> [ФРАГМЕНТ ДОКУМЕНТА]

:::

Какая связь существует между обращением к себе и самопоз­нанием? Разве обращение к самому себе не подразумевает в своей основе, что собственное «Я» человека становится объектом и об­ластью познания? Разве в этом эллинистическом и римском пред­писании обращения к себе не обнаруживается исходная точка, первая завязь всех тех практик и знаний, которые в дальнейшем получат развитие в христианском и современном мире и которые станут начальной формой тех духовных наук, которые впоследст­вии будут названы психологией и анализом сознания.

Истинность субъекта

Каким образом вопрос об истинности субъекта встал на повест­ку дня? Как, почему и какой ценой была предпринята попытка высказать истинное суждение о субъекте, о том субъекте, кото­рым человек не является, субъекте безумном или преступном, о том субъекте, которым человек является в обычной жизни, поскольку он говорит или работает, наконец, о том субъекте, которым чело­век бывает непосредственно для самого себя и в индивидуальном плане (в особом случае проявления сексуальности)? Именно этот вопрос о структуре истинности субъекта в этих трех формах я упор­но пытался поставить.

Существуют две основные модели, объясняющие отношения между заботой о себе и самопознанием: платоновская и христи­анская.

1. Платоновская модель воспоминания, в которой объединя­ются и сливаются в едином душевном порыве самопознание и поз­нание истины, забота р себе и возврат к бытию.

2. Христианская модель экзегезы (начиная с III и IV вв. н.э.).

В христианстве мы имеем схему отношений между познанием и заботой о себе; эта схема заключается, во-первых, в постоянном обращении от истинности текста к самопознанию, во-вторых, в интерпретации метода толкования как способа самопознания и, наконец, в позиции цели, которой является самоотречение.

:::

> [БЛОК ДАННЫХ]

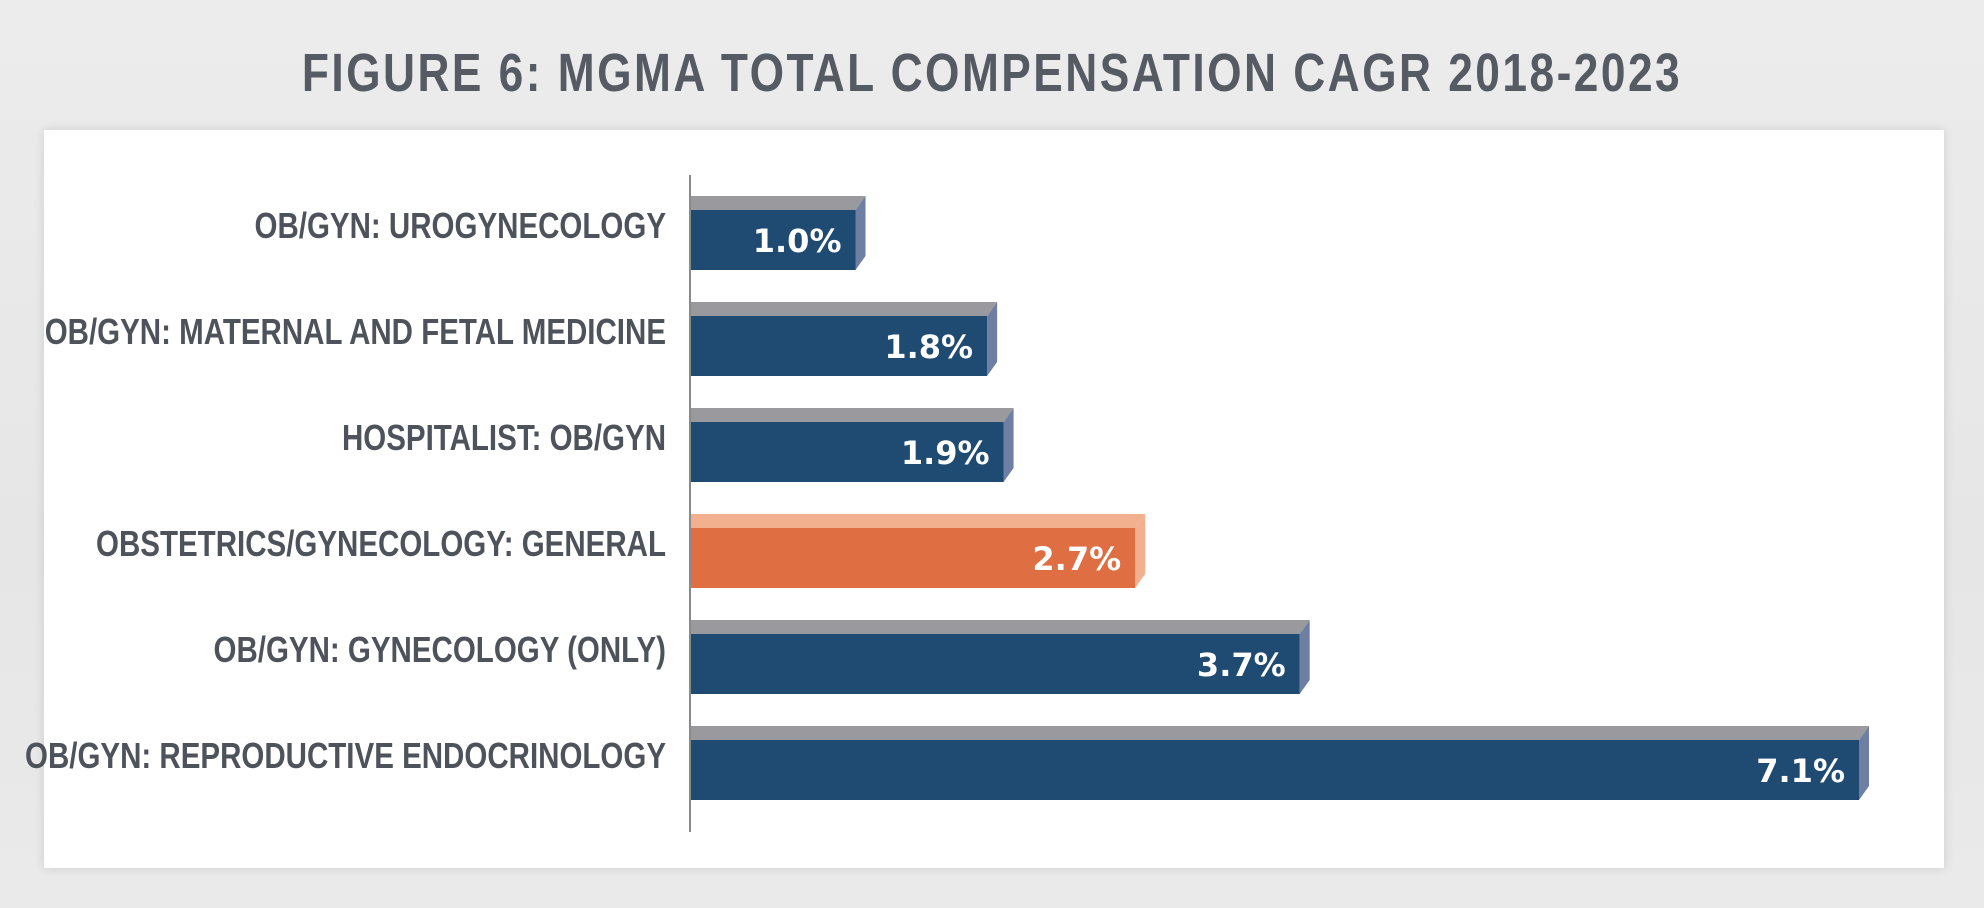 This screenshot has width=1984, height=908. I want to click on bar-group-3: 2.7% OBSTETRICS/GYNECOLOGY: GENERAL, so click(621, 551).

:::

> [ЧТО СДЕЛАТЬ] Повтори дословно часть текста о заботе о себе и самопознании, которая открывается словами «2. Христианская модель» и закрывается словами «которой является самоотречение.».

> [ОТВЕТ]
2. Христианская модель экзегезы (начиная с III и IV вв. н.э.).

В христианстве мы имеем схему отношений между познанием и заботой о себе; эта схема заключается, во-первых, в постоянном обращении от истинности текста к самопознанию, во-вторых, в интерпретации метода толкования как способа самопознания и, наконец, в позиции цели, которой является самоотречение.